[[ Available data open ]]

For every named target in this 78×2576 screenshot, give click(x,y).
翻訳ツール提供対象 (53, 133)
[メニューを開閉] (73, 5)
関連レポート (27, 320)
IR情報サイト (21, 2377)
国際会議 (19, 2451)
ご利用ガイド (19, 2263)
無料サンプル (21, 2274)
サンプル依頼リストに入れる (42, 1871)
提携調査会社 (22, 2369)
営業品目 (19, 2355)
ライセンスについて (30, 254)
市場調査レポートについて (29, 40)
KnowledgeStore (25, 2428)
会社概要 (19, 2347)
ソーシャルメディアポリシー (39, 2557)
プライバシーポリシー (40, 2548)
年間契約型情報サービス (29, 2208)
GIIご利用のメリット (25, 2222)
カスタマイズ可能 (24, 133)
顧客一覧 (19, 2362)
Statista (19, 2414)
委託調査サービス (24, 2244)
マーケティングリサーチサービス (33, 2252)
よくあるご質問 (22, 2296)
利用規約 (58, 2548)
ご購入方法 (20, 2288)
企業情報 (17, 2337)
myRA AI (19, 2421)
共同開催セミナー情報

[[ Available data closed ]]

Action item:
Emit only the final stretch of the records: the line containing "翻訳ツール提供対象 (53, 133)" through the end, each line exactly as it stands.

Completed task:
翻訳ツール提供対象 (53, 133)
[メニューを開閉] (73, 5)
関連レポート (27, 320)
IR情報サイト (21, 2377)
国際会議 (19, 2451)
ご利用ガイド (19, 2263)
無料サンプル (21, 2274)
サンプル依頼リストに入れる (42, 1871)
提携調査会社 (22, 2369)
営業品目 (19, 2355)
ライセンスについて (30, 254)
市場調査レポートについて (29, 40)
KnowledgeStore (25, 2428)
会社概要 (19, 2347)
ソーシャルメディアポリシー (39, 2557)
プライバシーポリシー (40, 2548)
年間契約型情報サービス (29, 2208)
GIIご利用のメリット (25, 2222)
カスタマイズ可能 (24, 133)
顧客一覧 (19, 2362)
Statista (19, 2414)
委託調査サービス (24, 2244)
マーケティングリサーチサービス (33, 2252)
よくあるご質問 (22, 2296)
利用規約 (58, 2548)
ご購入方法 (20, 2288)
企業情報 (17, 2337)
myRA AI (19, 2421)
共同開催セミナー情報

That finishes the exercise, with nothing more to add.